Endoscopic spine surgery is an alternative to conventional open microdiscectomy surgery that can be considered for certain types of herniated disc. Endoscopic surgery is a minimally invasive surgical treatment, and as such, has the advantages of reducing the manipulation of soft tissues, bone and ligament structures, which means less postoperative pain, and no destabilizing effect on the lumbar spine.
WHAT CASES IS IT USED FOR?
Endoscopic surgery of the lumbar spine is indicated for certain pathologies:
- Foraminal disc herniation
- Extraforaminal disc herniation
- Posterolateral or medial disc herniation
- Foraminal stenosis
- Central canal stenosis
On the other hand, this type of intervention is not recommended in case of bulky or migrated hernias, calcified, or with spondylolisthesis.
WHAT DOES THE PROCEDURE INVOLVE?
Lumbar endoscopic discectomy is performed through a 5-8 mm incision in the skin. Through the incision, a cannula is inserted until reaching the vertebral disc through the neural foramen (in the case of foraminal or extraforaminal hernias) or the interlaminar space (posterolateral or medial hernias), depending on the location of the hernia to be treated.
Through this same cannula, first the optical camera that allows the surgeon to view the enlarged field of work on a screen is introduced, and then, the instruments that will be used to extract the herniated disc tissue and decompress the nerve. The delicate internal tissues are constantly irrigated through the cannula throughout the surgery, which makes it possible to control or stop bleeding and dissection of the structures.
Several studies have shown that endoscopic spine surgery has the following advantages when compared to conventional surgery:
- Less postoperative pain thanks to the lesser manipulation of tissues.
- Less blood loss.
- Lower risk of cerebrospinal fluid (CSF) fistula.
- Causes no instability, as in many cases it is not necessary to remove any bone to reach the hernia.
- Procedure is performed under local anesthesia and sedation, eliminating risks associated with general anesthesia.

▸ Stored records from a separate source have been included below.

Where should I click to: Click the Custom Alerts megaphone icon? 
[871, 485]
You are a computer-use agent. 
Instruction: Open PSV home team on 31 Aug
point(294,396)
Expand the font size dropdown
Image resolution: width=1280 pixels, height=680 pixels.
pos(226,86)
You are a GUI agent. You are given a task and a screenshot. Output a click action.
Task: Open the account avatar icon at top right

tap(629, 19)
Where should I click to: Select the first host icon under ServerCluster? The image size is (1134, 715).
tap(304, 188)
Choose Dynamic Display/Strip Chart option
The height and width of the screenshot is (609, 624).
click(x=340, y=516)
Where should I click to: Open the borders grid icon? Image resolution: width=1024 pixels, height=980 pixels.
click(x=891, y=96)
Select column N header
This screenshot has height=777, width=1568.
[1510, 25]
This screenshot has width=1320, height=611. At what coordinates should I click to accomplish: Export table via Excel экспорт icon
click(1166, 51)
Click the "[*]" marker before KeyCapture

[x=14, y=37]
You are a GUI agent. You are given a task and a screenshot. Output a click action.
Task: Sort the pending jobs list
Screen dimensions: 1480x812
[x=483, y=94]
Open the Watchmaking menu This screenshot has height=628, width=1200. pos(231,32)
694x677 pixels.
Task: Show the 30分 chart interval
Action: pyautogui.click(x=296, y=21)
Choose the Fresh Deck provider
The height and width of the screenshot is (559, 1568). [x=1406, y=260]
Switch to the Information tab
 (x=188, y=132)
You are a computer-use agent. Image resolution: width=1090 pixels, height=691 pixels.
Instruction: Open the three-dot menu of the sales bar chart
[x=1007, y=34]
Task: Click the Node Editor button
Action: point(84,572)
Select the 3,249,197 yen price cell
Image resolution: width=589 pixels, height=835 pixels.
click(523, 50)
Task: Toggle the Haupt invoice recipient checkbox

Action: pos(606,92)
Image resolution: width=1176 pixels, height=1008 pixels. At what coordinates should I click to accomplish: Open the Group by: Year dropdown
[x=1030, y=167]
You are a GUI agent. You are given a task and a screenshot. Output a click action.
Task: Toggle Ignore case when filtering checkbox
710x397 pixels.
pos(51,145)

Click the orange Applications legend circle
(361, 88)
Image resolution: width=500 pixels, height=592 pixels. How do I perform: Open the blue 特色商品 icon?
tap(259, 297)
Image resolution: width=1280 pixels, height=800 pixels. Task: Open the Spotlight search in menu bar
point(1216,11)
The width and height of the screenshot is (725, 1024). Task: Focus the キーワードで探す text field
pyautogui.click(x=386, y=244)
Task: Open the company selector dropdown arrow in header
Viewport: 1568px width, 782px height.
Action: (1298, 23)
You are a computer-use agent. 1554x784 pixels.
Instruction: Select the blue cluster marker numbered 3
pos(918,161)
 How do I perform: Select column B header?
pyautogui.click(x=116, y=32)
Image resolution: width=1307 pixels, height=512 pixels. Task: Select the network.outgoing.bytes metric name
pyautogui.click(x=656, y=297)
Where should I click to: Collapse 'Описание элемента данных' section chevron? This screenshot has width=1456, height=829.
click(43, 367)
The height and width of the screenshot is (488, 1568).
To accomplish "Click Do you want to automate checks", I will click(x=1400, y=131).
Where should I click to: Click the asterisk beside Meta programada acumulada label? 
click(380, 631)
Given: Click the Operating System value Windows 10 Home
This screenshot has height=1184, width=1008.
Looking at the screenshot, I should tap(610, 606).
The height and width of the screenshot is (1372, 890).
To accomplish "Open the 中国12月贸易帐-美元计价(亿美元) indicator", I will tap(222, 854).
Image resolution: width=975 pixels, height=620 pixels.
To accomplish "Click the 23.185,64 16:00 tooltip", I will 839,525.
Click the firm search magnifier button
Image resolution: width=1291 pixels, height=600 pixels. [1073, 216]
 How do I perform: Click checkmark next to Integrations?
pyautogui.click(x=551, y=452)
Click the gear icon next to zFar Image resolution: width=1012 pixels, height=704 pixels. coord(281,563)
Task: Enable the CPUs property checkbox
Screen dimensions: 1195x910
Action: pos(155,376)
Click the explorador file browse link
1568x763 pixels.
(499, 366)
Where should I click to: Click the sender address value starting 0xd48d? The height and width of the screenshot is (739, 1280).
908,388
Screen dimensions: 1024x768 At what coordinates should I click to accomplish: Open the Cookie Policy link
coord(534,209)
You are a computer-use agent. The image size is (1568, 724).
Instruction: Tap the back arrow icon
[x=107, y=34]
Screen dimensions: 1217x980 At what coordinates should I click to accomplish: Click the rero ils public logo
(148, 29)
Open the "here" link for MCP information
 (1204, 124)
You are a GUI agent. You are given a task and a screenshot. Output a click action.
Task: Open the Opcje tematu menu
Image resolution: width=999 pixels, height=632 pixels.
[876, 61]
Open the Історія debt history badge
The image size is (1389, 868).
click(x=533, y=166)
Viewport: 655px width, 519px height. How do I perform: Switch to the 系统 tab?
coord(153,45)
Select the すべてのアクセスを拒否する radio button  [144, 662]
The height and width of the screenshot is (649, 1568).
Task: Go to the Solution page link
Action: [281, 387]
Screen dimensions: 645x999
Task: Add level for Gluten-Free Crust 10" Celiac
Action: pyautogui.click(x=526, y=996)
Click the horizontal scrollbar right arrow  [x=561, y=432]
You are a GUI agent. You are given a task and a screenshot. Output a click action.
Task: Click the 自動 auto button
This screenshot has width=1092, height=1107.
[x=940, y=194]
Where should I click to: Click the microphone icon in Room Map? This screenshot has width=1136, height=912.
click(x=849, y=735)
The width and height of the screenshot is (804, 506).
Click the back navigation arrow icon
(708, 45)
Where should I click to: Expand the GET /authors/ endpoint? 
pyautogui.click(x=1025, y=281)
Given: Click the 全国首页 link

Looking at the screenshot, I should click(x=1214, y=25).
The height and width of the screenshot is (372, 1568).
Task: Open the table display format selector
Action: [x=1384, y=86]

- Enables a swift return to work.
RECOVERY AND REHABILITATION AFTER AN ENDOSCOPIC LUMBAR SURGERY
As it is a minimally invasive surgery, the recovery is faster when compared to traditional surgeries. The patients can get up and walk the same day of the operation, and in a large percentage of cases, they need only 1 night in the hospital.
The average recovery time is 3-6 weeks. Rehabilitation and physiotherapy are not required because there has been little manipulation of the tissues and bones during the procedure, so postoperative pain is significantly reduced.
The possible risks and complications of endoscopic surgery are similar to those of conventional surgery. We review them below:
Damage to neurovascular elements or to the abdominal-pelvic structures, insufficient decompression.
Dysesthesia, hematoma, infection, CSF fistula.
Reherniation or instability at the operated level.